The Village Project will be located in a three-storey warehouse. After sitting vacant for 16 years, the building is being transformed into a green building and vibrant community hub that will house retail, food and beverage offerings, co-working and service provider space, a gallery, maker spaces, community areas, a theatre and event space for workshops, films, exhibitions, talks and live music.
The Village Project will be built on the foundations of ethical consumerism, aiming to source goods and services locally.
Mutual admiration is what initially united the founding members around a vision, with Bindi a central figure who encouraged the group to form as a co-operative. Bindi and Rachel’s paths had crossed in professional circles and Bindi remembers admiring Rachel’s waste-free lunch and thinking Rachel was someone “who walks the talk”. Rachel was won over by Bindi’s vision for the building that would come to house The Village Project and was impressed by her work ethic.
The Village Project Building
Following images © The Village Project
Getting The Building
The seed which would eventually germinate and grow into the project came in the form an abandoned three-story building in Summer Hill.
Bindi: For years I had my eye on this building though I hadn’t told a soul about it. Completely randomly two friends independently said to me, word for word “Bindi, you have so many ideas, why don’t you do all your ideas in that building next to the IGA”. At that point I
was really weirded out, but I thought, Okay, I better get on this!
Two weeks later I was sitting in a café telling one of those two friends the story and that I also suspected I knew the building owner. At that exact moment, the building owner walked into the cafe! I walked over to him and said, “I want your building”. He was trying to have breakfast with his wife, poor guy, and asked “which floor? And I said “No, I want all your whole building” he looked up at me, amused but then he said, “Okay, we’ll talk”.
That birthed a collaboration between him and our team that has lasted 18 months now and that is why we feel like everything will just work out, it is just meant to be.”
Why A Co-op?
Bindi: I didn’t even think of co-operatives because I didn’t know much about them and to be 100% honest, I thought they were a bit dated. So instead, I started dreaming up what my perfect model would be. I thought I want it to be open, I want it to be democratic, I want everyone to have a say, and then I started reading about co-operatives and I realised: Oh, it’s already a model!
I got challenged on the co-operative model at first. People were worried that after all the work I had put into setting up The Village Project that the Board and members would have the ability to remove me a Board Director. My response was, That’s fine. This isn’t ‘my’ project, it’s ours. And if they think I’m not fulfilling my role as a Board Director then remove me from my role because I trust that the people involved in this have the right motives and want what’s best for the project.
Rachel: I grew up in England so I have that understanding. When I was a kid, our local supermarket was the co-op supermarket, it was just what workers did when they came together, but a lot of people don’t have that in Australia.

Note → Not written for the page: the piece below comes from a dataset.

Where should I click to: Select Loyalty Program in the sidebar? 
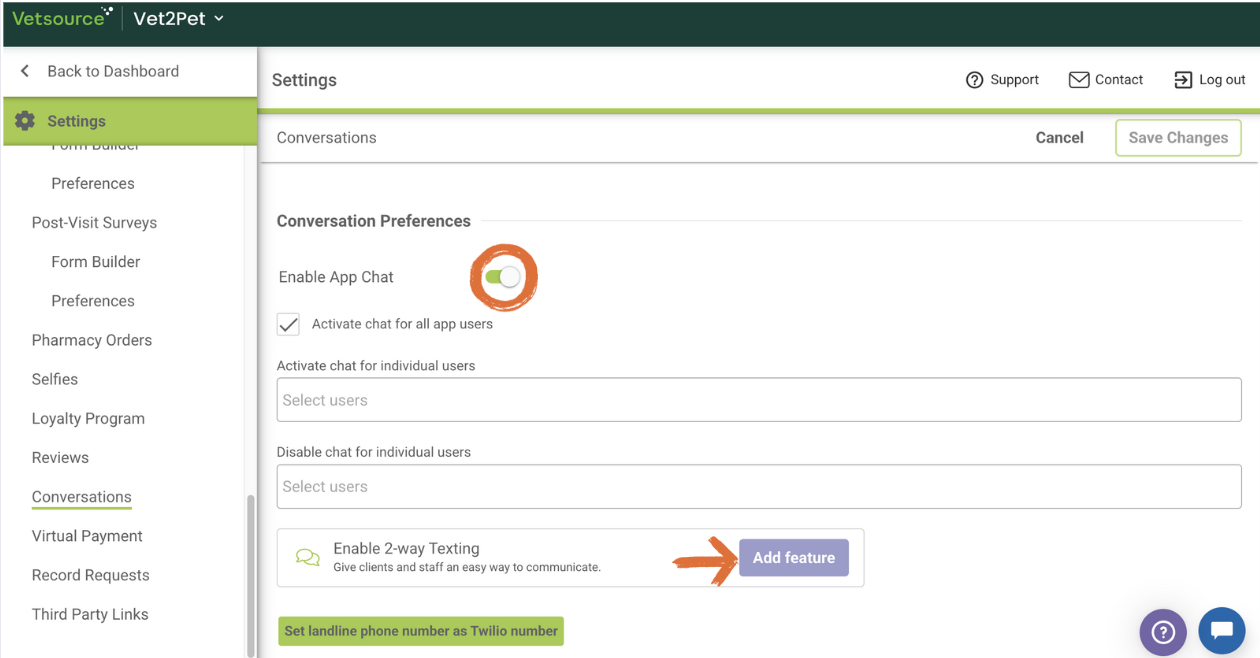88,418
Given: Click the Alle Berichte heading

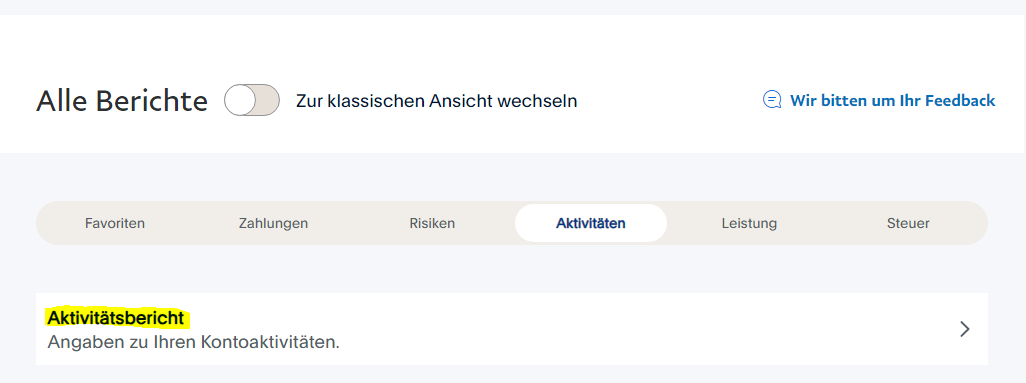Looking at the screenshot, I should pyautogui.click(x=122, y=101).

Because it was so big in the 70s it does have that old fashioned vibe but now that perception is changing again, and it gives co-operatives a massive opportunity.
What personal qualities do you think are important to running a successful co-op?
Rachel: To be laid back and not take things personally. Be able to hear criticism and give feedback.
Bindi: I think you’ve got to be comfortable to express your opinion but also be comfortable to be challenged so it’s amazing that all of us are open to that process.
Both women agree, the most heart-warming element of the project so far has been the support from community and the commitment from such skilled volunteers who have rallied behind the project.
Bindi: They are so highly skilled, and they are so generous in giving us their time.
Rachel: Meetings are so interesting because they’re really collaborative. There’s no friction, we disagree on things and then we work through it and it’s a really fascinating process.